-- start Task data --
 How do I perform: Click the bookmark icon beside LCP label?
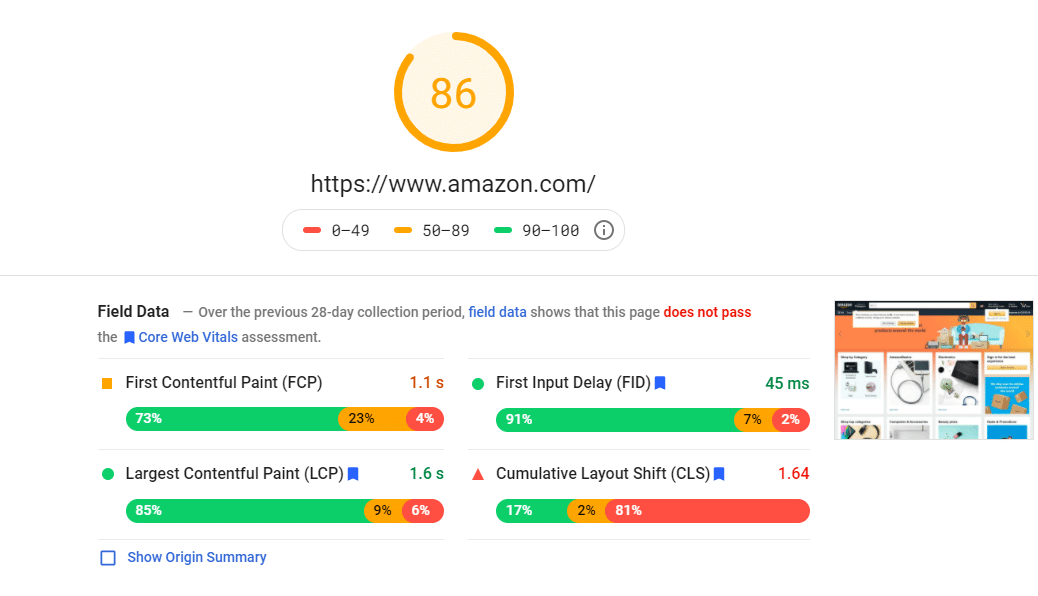(x=352, y=473)
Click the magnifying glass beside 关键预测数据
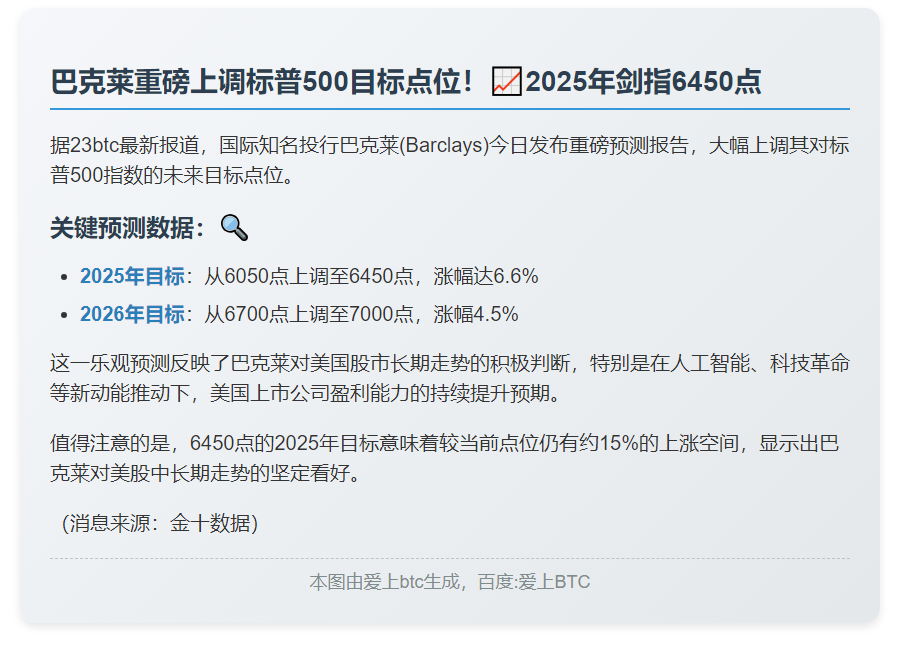 pyautogui.click(x=234, y=226)
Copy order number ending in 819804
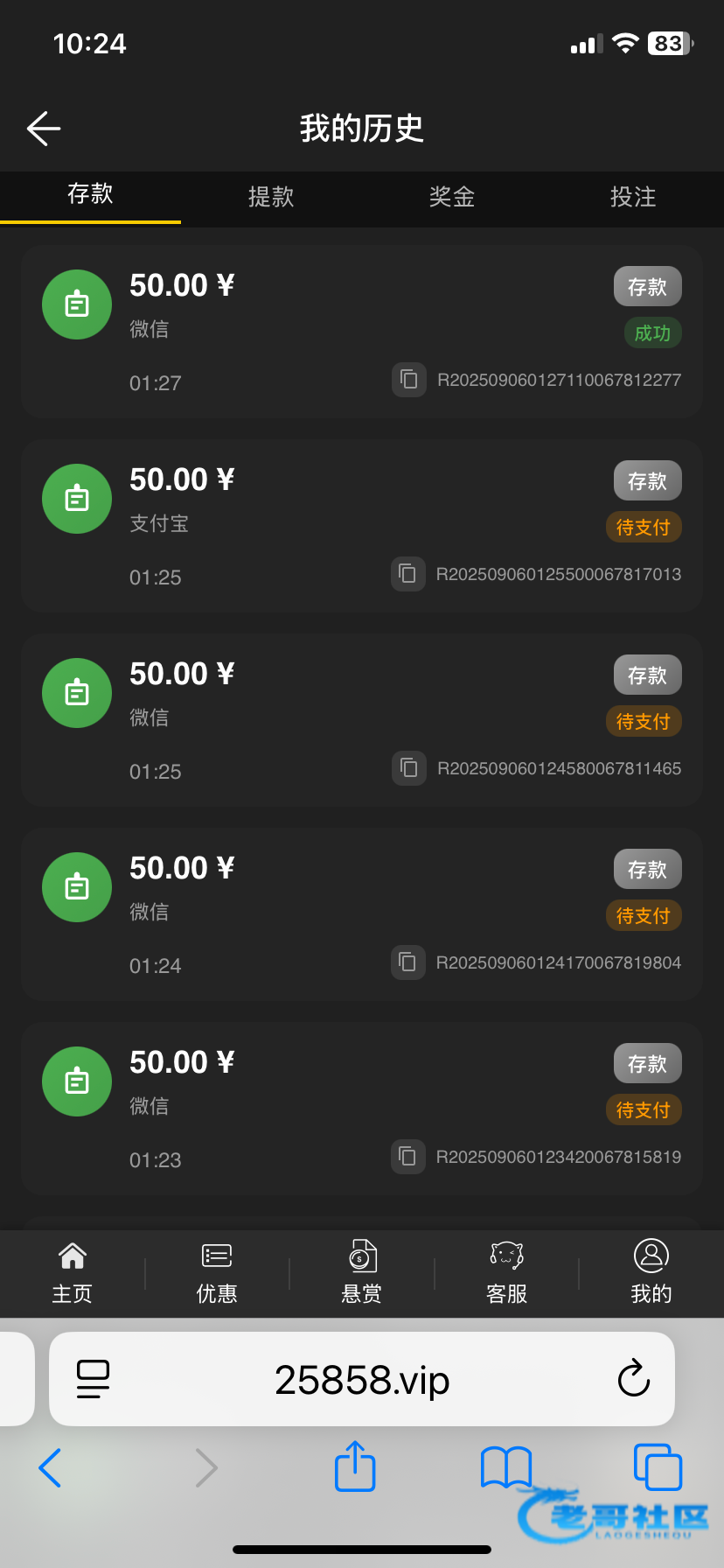724x1568 pixels. coord(407,962)
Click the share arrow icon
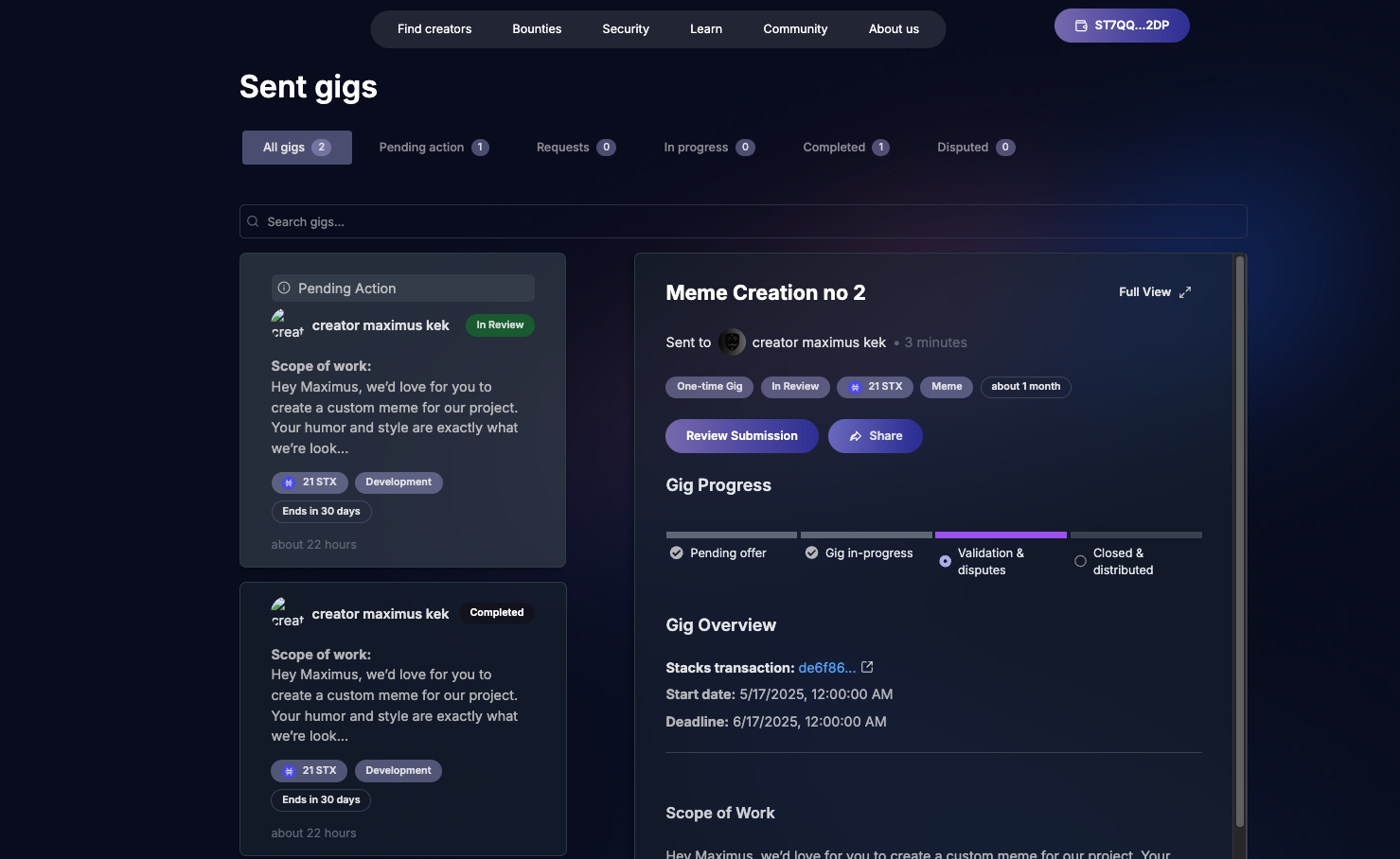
-- end Task data --
What to produce. Transcribe the listing above word for word, leaving out the pictures.

Solution to this exercise.
 How do I perform: Click the bookmark icon beside LCP label?
(x=352, y=473)
Click the magnifying glass beside 关键预测数据
 pyautogui.click(x=234, y=226)
Copy order number ending in 819804
724x1568 pixels. coord(407,962)
Click the share arrow icon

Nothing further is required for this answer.